* [Work to be completed]: Repeat the records below exactly as they appear.
===== Dataset excerpts
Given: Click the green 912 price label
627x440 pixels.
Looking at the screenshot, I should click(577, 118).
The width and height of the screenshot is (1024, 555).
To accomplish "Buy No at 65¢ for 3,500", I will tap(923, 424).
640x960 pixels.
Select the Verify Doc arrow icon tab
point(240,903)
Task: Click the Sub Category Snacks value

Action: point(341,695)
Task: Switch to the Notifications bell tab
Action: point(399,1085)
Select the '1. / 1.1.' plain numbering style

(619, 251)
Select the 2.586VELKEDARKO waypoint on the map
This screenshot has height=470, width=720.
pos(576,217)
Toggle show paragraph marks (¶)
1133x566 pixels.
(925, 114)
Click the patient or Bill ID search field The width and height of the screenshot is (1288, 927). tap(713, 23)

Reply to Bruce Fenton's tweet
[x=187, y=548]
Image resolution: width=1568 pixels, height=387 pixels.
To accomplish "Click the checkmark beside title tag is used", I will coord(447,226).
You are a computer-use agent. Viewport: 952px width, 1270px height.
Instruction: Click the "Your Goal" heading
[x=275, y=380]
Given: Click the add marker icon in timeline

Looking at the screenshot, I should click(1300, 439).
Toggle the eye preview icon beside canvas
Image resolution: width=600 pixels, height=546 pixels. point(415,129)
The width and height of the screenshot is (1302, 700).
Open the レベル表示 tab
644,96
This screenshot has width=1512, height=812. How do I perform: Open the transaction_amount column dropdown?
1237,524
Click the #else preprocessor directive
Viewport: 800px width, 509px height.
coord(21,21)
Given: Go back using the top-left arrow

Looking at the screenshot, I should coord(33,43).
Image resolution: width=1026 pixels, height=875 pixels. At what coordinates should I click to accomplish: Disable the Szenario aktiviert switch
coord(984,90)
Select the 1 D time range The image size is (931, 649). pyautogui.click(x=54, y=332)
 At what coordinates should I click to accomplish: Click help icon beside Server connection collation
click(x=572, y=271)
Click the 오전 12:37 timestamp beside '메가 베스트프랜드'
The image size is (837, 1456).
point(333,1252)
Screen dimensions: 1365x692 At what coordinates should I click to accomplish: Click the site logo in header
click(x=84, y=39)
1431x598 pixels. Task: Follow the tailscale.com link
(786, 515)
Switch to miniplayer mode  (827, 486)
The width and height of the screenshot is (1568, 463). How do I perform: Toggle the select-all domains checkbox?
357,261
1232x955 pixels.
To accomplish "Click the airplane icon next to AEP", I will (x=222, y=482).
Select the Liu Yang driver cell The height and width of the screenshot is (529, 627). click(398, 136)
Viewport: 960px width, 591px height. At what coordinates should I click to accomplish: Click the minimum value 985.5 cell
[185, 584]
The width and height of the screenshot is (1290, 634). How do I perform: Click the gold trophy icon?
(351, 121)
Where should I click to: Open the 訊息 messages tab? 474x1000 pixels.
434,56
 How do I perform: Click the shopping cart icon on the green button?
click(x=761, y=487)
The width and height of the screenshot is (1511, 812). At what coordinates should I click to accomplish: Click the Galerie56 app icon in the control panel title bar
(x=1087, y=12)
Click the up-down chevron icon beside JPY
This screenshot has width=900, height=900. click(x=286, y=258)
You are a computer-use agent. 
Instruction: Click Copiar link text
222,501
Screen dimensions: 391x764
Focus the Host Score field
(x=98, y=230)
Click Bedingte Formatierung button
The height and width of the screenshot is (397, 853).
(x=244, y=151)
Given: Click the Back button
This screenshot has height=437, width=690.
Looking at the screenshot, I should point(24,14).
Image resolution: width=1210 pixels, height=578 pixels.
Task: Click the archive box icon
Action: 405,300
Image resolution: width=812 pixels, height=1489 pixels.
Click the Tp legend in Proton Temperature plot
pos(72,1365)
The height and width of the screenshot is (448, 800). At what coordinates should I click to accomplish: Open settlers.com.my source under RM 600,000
==========
* [Task solution]:
Given: Click the green 912 price label
627x440 pixels.
Looking at the screenshot, I should click(577, 118).
The width and height of the screenshot is (1024, 555).
To accomplish "Buy No at 65¢ for 3,500", I will tap(923, 424).
640x960 pixels.
Select the Verify Doc arrow icon tab
point(240,903)
Task: Click the Sub Category Snacks value

Action: point(341,695)
Task: Switch to the Notifications bell tab
Action: point(399,1085)
Select the '1. / 1.1.' plain numbering style

(619, 251)
Select the 2.586VELKEDARKO waypoint on the map
This screenshot has height=470, width=720.
pos(576,217)
Toggle show paragraph marks (¶)
1133x566 pixels.
(925, 114)
Click the patient or Bill ID search field The width and height of the screenshot is (1288, 927). tap(713, 23)

Reply to Bruce Fenton's tweet
[x=187, y=548]
Image resolution: width=1568 pixels, height=387 pixels.
To accomplish "Click the checkmark beside title tag is used", I will coord(447,226).
You are a computer-use agent. Viewport: 952px width, 1270px height.
Instruction: Click the "Your Goal" heading
[x=275, y=380]
Given: Click the add marker icon in timeline

Looking at the screenshot, I should click(1300, 439).
Toggle the eye preview icon beside canvas
Image resolution: width=600 pixels, height=546 pixels. point(415,129)
The width and height of the screenshot is (1302, 700).
Open the レベル表示 tab
644,96
This screenshot has width=1512, height=812. How do I perform: Open the transaction_amount column dropdown?
1237,524
Click the #else preprocessor directive
Viewport: 800px width, 509px height.
coord(21,21)
Given: Go back using the top-left arrow

Looking at the screenshot, I should coord(33,43).
Image resolution: width=1026 pixels, height=875 pixels. At what coordinates should I click to accomplish: Disable the Szenario aktiviert switch
coord(984,90)
Select the 1 D time range The image size is (931, 649). pyautogui.click(x=54, y=332)
 At what coordinates should I click to accomplish: Click help icon beside Server connection collation
click(x=572, y=271)
Click the 오전 12:37 timestamp beside '메가 베스트프랜드'
The image size is (837, 1456).
point(333,1252)
Screen dimensions: 1365x692 At what coordinates should I click to accomplish: Click the site logo in header
click(x=84, y=39)
1431x598 pixels. Task: Follow the tailscale.com link
(786, 515)
Switch to miniplayer mode  (827, 486)
The width and height of the screenshot is (1568, 463). How do I perform: Toggle the select-all domains checkbox?
357,261
1232x955 pixels.
To accomplish "Click the airplane icon next to AEP", I will (x=222, y=482).
Select the Liu Yang driver cell The height and width of the screenshot is (529, 627). click(398, 136)
Viewport: 960px width, 591px height. At what coordinates should I click to accomplish: Click the minimum value 985.5 cell
[185, 584]
The width and height of the screenshot is (1290, 634). How do I perform: Click the gold trophy icon?
(351, 121)
Where should I click to: Open the 訊息 messages tab? 474x1000 pixels.
434,56
 How do I perform: Click the shopping cart icon on the green button?
click(x=761, y=487)
The width and height of the screenshot is (1511, 812). At what coordinates should I click to accomplish: Click the Galerie56 app icon in the control panel title bar
(x=1087, y=12)
Click the up-down chevron icon beside JPY
This screenshot has width=900, height=900. click(x=286, y=258)
You are a computer-use agent. 
Instruction: Click Copiar link text
222,501
Screen dimensions: 391x764
Focus the Host Score field
(x=98, y=230)
Click Bedingte Formatierung button
The height and width of the screenshot is (397, 853).
(x=244, y=151)
Given: Click the Back button
This screenshot has height=437, width=690.
Looking at the screenshot, I should point(24,14).
Image resolution: width=1210 pixels, height=578 pixels.
Task: Click the archive box icon
Action: 405,300
Image resolution: width=812 pixels, height=1489 pixels.
Click the Tp legend in Proton Temperature plot
pos(72,1365)
The height and width of the screenshot is (448, 800). At what coordinates should I click to accomplish: Open settlers.com.my source under RM 600,000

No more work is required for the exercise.